Deep Networks with RBF Layers to Prevent Adversarial Examples

Vidnerová, Petra; Neruda, Roman

doi:10.1007/978-3-319-91253-0_25

Petra Vidnerová¹⁸ &
Roman Neruda¹⁸

Part of the book series: Lecture Notes in Computer Science ((LNAI,volume 10841))

Included in the following conference series:

International Conference on Artificial Intelligence and Soft Computing

2485 Accesses
7 Citations

Abstract

We propose a simple way to increase the robustness of deep neural network models to adversarial examples. The new architecture obtained by stacking deep neural network and RBF network is proposed. It is shown on experiments that such architecture is much more robust to adversarial examples than the original one while its accuracy on legitimate data stays more or less the same.

Download conference paper PDF

Adversarial Examples Are Closely Relevant to Neural Network Models - A Preliminary Experiment Explore

Mitigating Overfitting Using Regularization to Defend Networks Against Adversarial Examples

Deep neural rejection against adversarial examples

Article Open access 07 April 2020

Keywords

1 Introduction

Deep neural networks (DNN) and convolutional neural networks (CNN) enjoy high interest nowadays.
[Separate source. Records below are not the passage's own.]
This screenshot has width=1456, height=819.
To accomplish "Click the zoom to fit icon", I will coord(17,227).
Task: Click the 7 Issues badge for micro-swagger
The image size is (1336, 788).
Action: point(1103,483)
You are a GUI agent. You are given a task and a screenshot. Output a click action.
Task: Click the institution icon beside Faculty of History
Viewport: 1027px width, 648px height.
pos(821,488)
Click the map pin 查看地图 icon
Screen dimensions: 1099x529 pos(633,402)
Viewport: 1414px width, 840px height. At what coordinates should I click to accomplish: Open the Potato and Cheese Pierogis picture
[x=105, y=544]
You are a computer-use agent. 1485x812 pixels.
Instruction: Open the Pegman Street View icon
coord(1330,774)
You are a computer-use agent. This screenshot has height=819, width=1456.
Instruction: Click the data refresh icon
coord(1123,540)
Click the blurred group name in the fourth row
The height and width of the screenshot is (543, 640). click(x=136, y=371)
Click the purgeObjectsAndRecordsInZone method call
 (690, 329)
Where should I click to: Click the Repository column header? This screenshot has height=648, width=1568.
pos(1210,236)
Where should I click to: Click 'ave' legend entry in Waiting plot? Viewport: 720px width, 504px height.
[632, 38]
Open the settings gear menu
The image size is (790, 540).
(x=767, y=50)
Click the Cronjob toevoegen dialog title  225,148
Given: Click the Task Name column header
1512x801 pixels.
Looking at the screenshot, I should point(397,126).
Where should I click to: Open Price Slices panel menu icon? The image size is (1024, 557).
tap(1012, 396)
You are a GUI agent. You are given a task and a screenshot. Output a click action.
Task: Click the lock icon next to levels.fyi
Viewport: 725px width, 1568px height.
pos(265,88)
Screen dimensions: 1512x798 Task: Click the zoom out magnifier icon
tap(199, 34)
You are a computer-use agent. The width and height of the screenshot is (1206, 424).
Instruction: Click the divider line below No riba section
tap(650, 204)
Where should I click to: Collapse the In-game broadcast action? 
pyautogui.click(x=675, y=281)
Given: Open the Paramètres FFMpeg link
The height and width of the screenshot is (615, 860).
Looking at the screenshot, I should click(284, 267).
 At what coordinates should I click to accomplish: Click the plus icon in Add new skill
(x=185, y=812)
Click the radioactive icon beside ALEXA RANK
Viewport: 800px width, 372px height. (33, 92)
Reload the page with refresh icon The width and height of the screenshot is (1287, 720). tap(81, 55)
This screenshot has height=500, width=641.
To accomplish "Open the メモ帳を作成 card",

They have become the state-of-art methods in many fields of machine learning, and have been applied to various problems, including image recognition, speech recognition, and natural language processing [1].

In the area of pattern recognition, deep and convolutional neural networks achieved several human-competitive results [2,3,4]. Concerning these results, there is a question if these methods achieve similar capabilities to human vision, such as a generalization. This paper deals with a property of machine learning models that demonstrates a difference. Let us have a classifier and an image, correctly classified by the classifier as one class (for example an image of a hand-written digit five). It is possible to slightly change the image, so as for human eyes, there is almost no difference, but the classifier classifies the image as something completely else (such as digit zero).

This counter-intuitive property of neural networks was first described in [5]. It relates to the stability of a neural network with respect to small perturbation of their inputs. Such perturbed examples are known as adversarial examples. The adversarial examples differ only slightly from correctly classified examples drawn from the data distribution, but they are classified incorrectly by the classifier learned on the data. Not only they are classified incorrectly, they can often be classified as a class of our choice.

The vulnerability to adversarial examples is not only the case of deep neural network models, but spreads through all machine learning methods, including shallow architectures (like SVMs) or decision trees. Networks with local units, RBF networks, are known to be more robust to adversarial examples. In this paper we examine the way of using RBF layers in deep architecture to protect the architecture from adversarial examples. We propose the new architecture obtained by stacking the deep architecture and an RBF network. We show that such a model is much less vulnerable to adversarial examples than the original model, while its accuracy remains almost the same.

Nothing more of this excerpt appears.